Fort Hamilton is an active military base, Kohler noted, adding that all visitors and their vehicles will be searched. It's also home to a special anti-terror unit, called a Civil Support Team.
Some of the Pentagon-paid lawyers who've been assigned to defend the five men are arguing for even greater transparency of the actual trial.
"We want it on C-SPAN," defense attorney James Connell III said from Guantanamo, where he's filing motions on behalf of Mohammed's nephew, who is accused as a conspirator in the attacks for wiring money to some of the 9/11 hijackers.

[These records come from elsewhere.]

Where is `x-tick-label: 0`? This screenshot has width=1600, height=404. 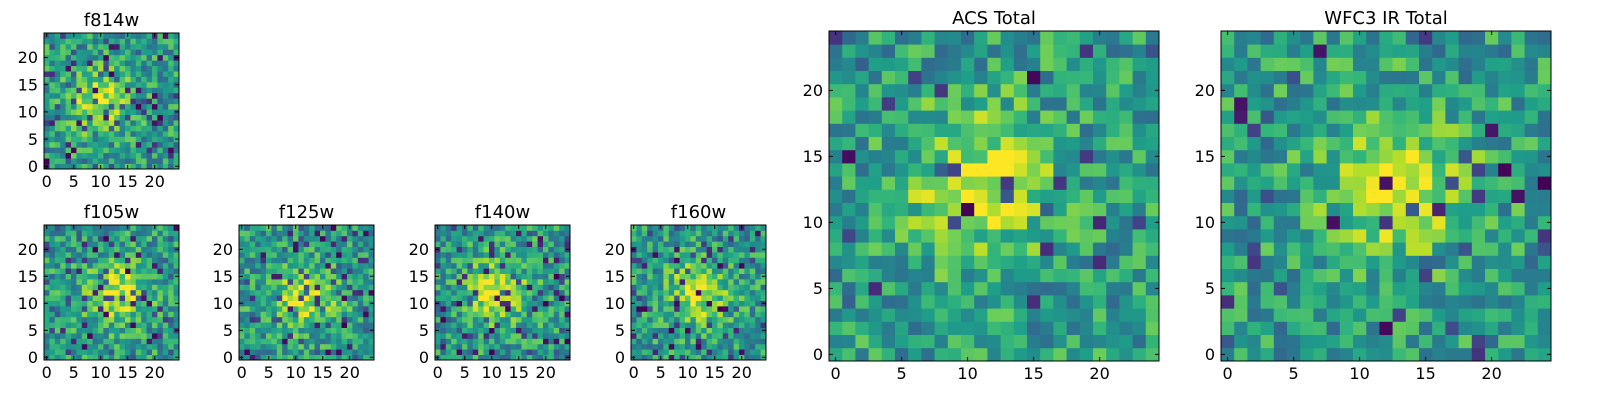 x-tick-label: 0 is located at coordinates (1228, 374).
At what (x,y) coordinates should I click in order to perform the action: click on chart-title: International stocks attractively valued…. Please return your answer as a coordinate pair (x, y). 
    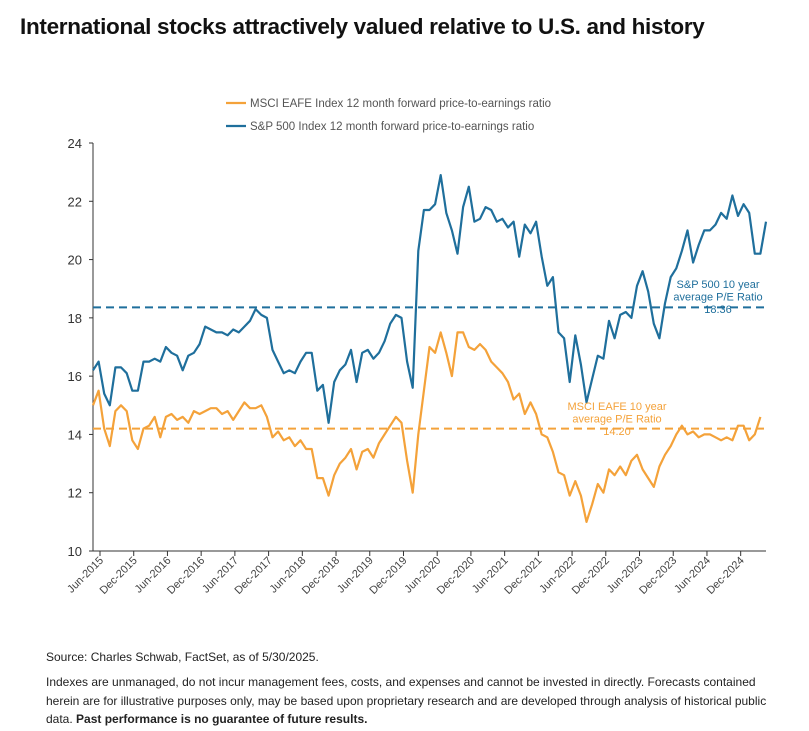
    Looking at the image, I should click on (362, 26).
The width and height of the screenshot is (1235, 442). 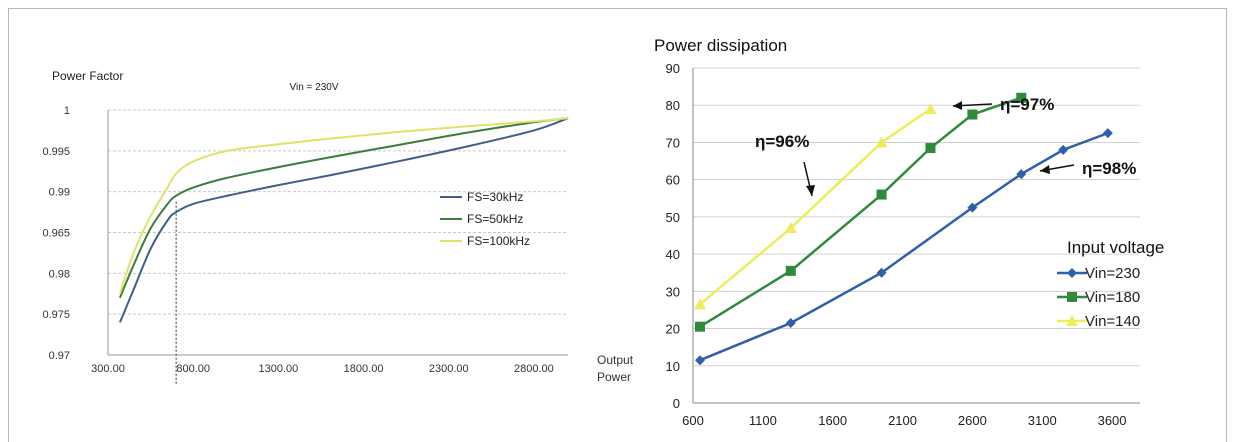 I want to click on legend-label-2: FS=50kHz, so click(x=495, y=219).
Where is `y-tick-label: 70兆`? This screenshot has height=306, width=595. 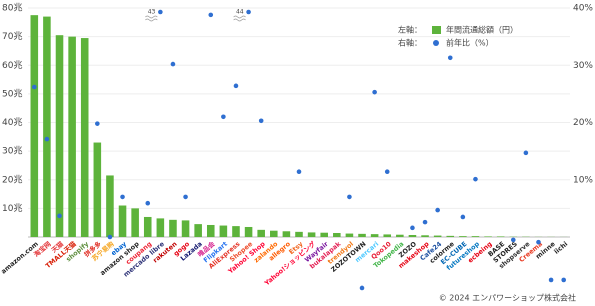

Wider viewership, Connell argued, might gain more understanding of the diverse roles that the five accused allegedly played in the attacks. In the case of Connell's client, who's known as Ammar al Baluchi, "I think if people understand more about him, they'd be less likely to say 'Hey this low-level guy deserves the death penalty.' "
Attorney General Eric Holder had first decided to hold the 9/11 trial in Manhattan, with a civilian jury hearing the case at the U.S. District Court. Congress blocked that plan through legislation. Holder ultimately authorized the Defense Department to hold the trial by military commission, a jury of U.S. military officers.